Additionally, the normally phonemic tense–lax distinction between /e/ with /ɛ/ and sometimes also /o/ with /ɔ/ can be neutralized in phonologic environments where those phonemes are followed by a nasal /n, m, ŋ/ or by a rhotic /r/. Once you have neutralization, then even when these do still vary in this or that speaker, these now become only phonetic allophones of the same merged phoneme in the minds of the listener.
Summary
Native speakers have trained themselves to notice only those differences in sounds that change which word is actually being said. They do not notice differences that make no difference, including variances under neutralization and those resulting from different amounts of off-glide rounding via [ʷ] or off-glide palatalization via [ʲ]. Those are minor effects that never change the word.
Best Answer
The /n/ in IPA is never a mark of nasalization of the vowel preceding it. It always means your tongue is touching the tooth ridge and air passes through the nose. Therefore it is a nasal consonant. Vowels before a nasal consonant are technically nasal through assimilation, but in English, unlike some other languages, there is no phonemic distinction between nasal and oral vowels. Therefore you should not worry about it.
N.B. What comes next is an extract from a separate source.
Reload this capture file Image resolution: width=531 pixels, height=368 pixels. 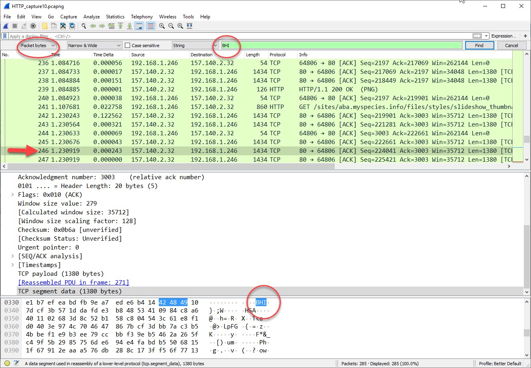(72, 26)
Both "dune" and "sun" end with the same sound, the only difference is in the vowel. The UK english pronunciation of "dune" differs slightly from the US: /djuːn/ vs. /duːn/. The IPA for english words does not mark nasalized phonemes in diphthongs because, again, there is no phonemic distinction between nasal and oral vowels in English. Perhaps you perceive a difference in the final "n" sound because the vowel in "dune" is a long vowel? Because of assimilation, you think the "n" sound is different: the only difference is in the duration of time air passes through the nose, the position of the tongue should be (more or less) identical.
The degree of nasalization of the diphthongs in "find" and "saint" will vary from person to person, and personally I hardly nasalize them at all.